[clug] Overriding the BIOS' impression of a disk
Peter Barker
pbarker at barker.dropbear.id.au
Wed Oct 29 08:48:12 EST 2003
On 28 Oct 2003, Darren Freeman wrote:
> On Tue, 2003-10-28 at 18:12, Martijn van Oosterhout wrote:
> > Umm, I solved it on one our motherboards by simply not telling the BIOS
> > about it. Linux saw it fine and went right ahead.
>
> I had similar experiences on a mobo with an 8GB limit.

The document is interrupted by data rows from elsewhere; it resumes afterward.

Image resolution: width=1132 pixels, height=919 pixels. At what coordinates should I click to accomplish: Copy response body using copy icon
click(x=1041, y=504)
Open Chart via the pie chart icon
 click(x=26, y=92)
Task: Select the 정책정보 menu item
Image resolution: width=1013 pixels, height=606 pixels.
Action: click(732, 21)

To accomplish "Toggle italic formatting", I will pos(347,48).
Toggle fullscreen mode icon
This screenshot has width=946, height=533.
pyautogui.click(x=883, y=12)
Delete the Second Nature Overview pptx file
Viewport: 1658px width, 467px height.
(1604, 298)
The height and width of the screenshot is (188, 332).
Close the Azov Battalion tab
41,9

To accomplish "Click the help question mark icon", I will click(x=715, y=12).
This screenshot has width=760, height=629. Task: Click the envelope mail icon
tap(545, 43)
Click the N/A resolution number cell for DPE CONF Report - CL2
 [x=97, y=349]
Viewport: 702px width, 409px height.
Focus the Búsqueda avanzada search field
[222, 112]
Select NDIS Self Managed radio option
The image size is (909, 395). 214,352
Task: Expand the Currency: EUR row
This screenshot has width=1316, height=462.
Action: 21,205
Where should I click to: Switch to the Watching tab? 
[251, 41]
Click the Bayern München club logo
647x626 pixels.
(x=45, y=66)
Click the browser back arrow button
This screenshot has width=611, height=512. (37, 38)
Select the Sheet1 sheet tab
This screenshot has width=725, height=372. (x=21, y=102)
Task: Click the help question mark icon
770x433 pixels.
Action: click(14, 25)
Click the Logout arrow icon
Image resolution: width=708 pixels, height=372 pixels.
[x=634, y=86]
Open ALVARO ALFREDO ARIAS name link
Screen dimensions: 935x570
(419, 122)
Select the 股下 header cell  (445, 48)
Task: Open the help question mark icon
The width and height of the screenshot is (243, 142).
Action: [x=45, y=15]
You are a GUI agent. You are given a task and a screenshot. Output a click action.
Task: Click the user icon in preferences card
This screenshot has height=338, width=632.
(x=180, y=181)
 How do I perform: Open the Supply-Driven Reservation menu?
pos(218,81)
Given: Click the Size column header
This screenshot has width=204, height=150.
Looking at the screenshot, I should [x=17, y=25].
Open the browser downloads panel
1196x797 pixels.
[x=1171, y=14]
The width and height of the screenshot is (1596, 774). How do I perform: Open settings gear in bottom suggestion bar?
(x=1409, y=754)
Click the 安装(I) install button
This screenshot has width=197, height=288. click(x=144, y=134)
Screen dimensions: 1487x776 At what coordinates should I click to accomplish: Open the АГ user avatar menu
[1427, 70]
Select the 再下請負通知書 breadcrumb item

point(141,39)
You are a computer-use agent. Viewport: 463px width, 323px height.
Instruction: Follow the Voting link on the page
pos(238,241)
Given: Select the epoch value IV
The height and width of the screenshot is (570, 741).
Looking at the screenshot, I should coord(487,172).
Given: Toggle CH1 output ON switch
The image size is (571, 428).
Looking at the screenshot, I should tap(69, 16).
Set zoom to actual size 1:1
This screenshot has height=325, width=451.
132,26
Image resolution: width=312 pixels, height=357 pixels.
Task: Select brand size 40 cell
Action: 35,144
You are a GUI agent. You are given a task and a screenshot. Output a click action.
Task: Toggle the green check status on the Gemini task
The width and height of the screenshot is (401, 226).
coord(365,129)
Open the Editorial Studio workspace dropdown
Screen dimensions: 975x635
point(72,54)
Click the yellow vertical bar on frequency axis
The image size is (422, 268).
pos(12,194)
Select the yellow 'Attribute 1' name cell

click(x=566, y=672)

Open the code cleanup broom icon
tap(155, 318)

I have a P-III motherboard which didn't enjoy an 80G disk. Reducing the
number of cylinders to a believable number (for the BIOS) allowed the
machine to boot. Naturally, linux ignores the BIOS settings and the full
capacity is available. This old trick is a good one, since it allows you
to /boot/ from the large disk (which if the bios was told "no disk", you
would not be able to do).
Interestingly, this trick would /not/ be possible on a couple of the
servers I was dealing with a week ago. Their bios had no facility for
specifying hte disk geometry. auto-detect or bust. You better believe that
sucked.
> Darren
Yours,
--
Peter Barker | N _--_|\ /---- Barham, Vic
Programmer,Sysadmin,Geek | W + E / /\
pbarker at barker.dropbear.id.au | S \_,--?_*<-- Canberra
You need a bigger hammer. | v [35S, 149E]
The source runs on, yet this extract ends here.